Bridge route stalemate frustrating

Green Route Committee members John Lawless and Robert “Possum” Purtle on site near the ‘green route’ location for a new Yarrawonga Mulwala Bridge crossing. Photo by Les_Garbutt

No confirmation of the green route for a new Yarrawonga Mulwala bridge crossing by either the NSW or Victorian state governments is frustrating members of the Green Route Committee.

“It’s very frustrating not being able to get confirmation after we were told in December last year that following the results of the community survey the green route (near and parallel to the railway line) would be selected,” committee member John Lawless said.

“The committee are wanting both state governments to immediately confirm the green route and move forward with its planning and funding.”

Mr Lawless said the committee was still waiting on a response from NSW Minister for Regional Transport and Roads Sam Farraway to commit to the green route despite the recent community survey results favouring the green route and Federal Member for Nicholls Damian Drum saying it was given at a recent press conference in Yarrawonga alongside Deputy Prime Minister and Minister for Infrastructure, Transport and Regional Development Barnaby Joyce.

“The report that we have is it’s a given, we are in with the green route,” Mr Drum said on April 11.

“Everyone is in lock step with the route and now we have to go and source funding.”

But contrary to Mr Drum’s understanding Minister Farraway’s office would not confirm the route after three requests by the Yarrawonga Chronicle as to whether a confirmation decision has been made.

A Transport for NSW spokesperson could only confirm they were still yet to determine the preferred route.

“Transport for NSW sought community feedback on the grey and green options for a new Yarrawonga-Mulwala crossing in mid-2021 to understand current community sentiment and to better appreciate community issues and values,” the spokesperson said.

“Transport for NSW has used this feedback to understand the diverse range of opinions and interests and will use this information to assist in determining the preferred route.”

Mr Lawless said a decision to commit to a new bridge route has dragged on far too long since the weir bridge was confirmed to be closed back in 2002.

Almost 20 years was given to all governments to plan and build a better alternate route for a fast-growing Yarrawonga Mulwala.

“We need a confirmation on the route and funding commitment now, this is the fifth busiest route across the Murray River,” Mr Lawless said.

Green Route Committee member Robert “Possum” Purtle OAM echoed Mr Lawless’ comments by urging all governments to get on board with funding commitments.

“We want to remind everyone about the statement made by (former Deputy Prime Minister) Michael McCormack that the Federal Government would contribute 40 per cent of the funding for the new bridge,” Mr Purtle said.

“In a visit to Yarrawonga Mulwala in November 2019 Mr McCormack said he would welcome a 40-30-30 funding scenario between the federal government and both state governments, similar to the new Echuca Moama crossing.”
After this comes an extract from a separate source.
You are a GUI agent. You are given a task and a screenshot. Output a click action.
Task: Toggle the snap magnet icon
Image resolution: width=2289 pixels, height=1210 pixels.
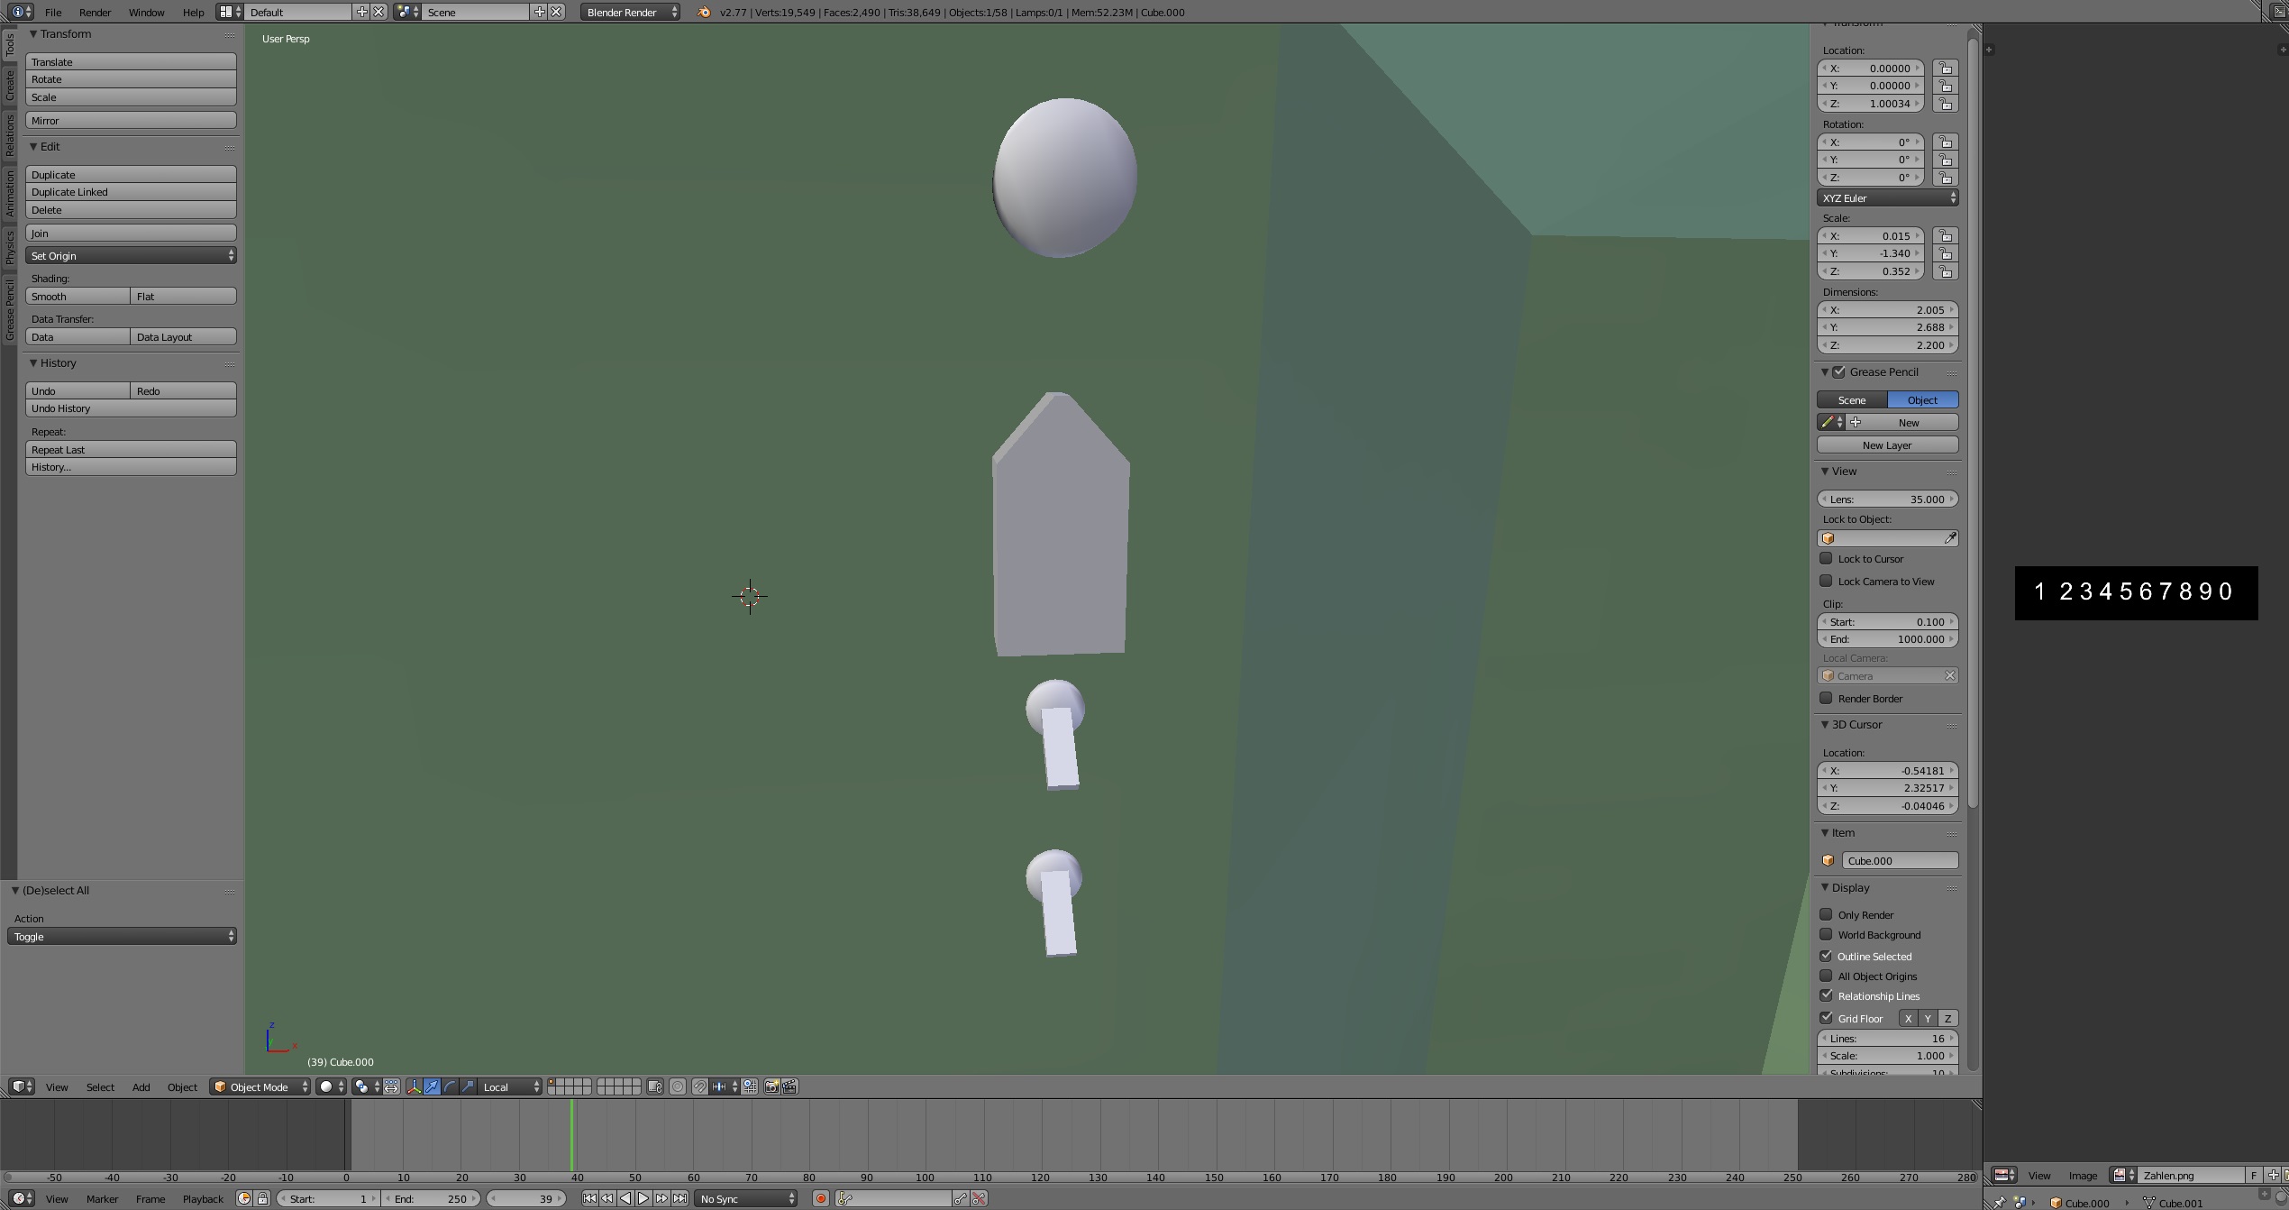coord(700,1086)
The ‘grey’ route – along Irvine Parade to cross the lake at the Yarrawonga Mulwala Visitor Information Centre - was decided as the preferred route in 2015 by the NSW and Victorian Governments after both states’ road authorities’ recommendations but following the community survey it appears the sentiment has now changed.

In December Victorian Minister for Roads and Road Safety Ben Carroll said in a statement following the release of the recent community consultation held mid last year that based on the feedback and changed council preferences, both governments understood community sentiment may have changed and we felt further consultation was necessary to confirm the preferred option.

“Transport for NSW received 285 comments/submissions during consultation from 15 June to 30 July which focused on issues including requests to retain the existing bridge, concerns about trucks on Belmore Street and planning for future population growth and development.”

Timeframes for design and construction of the new bridge are yet to be determined and depend on budget allocation according to Transport for NSW who expect construction to be between five and 10 years as per the Murray River crossings investment prioritisation assessment.

Mr Drum also said the replacement priority of a new Yarrawonga Mulwala bridge has lifted to number three from eight, now only behind Swan Hill’s and Tooleybuc’s bridges.

In 2018, the NSW and Victorian governments carried out the Murray River Crossings Investment Prioritisation Assessment to help inform and prioritise future investment decisions by ranking each crossing over the Murray River.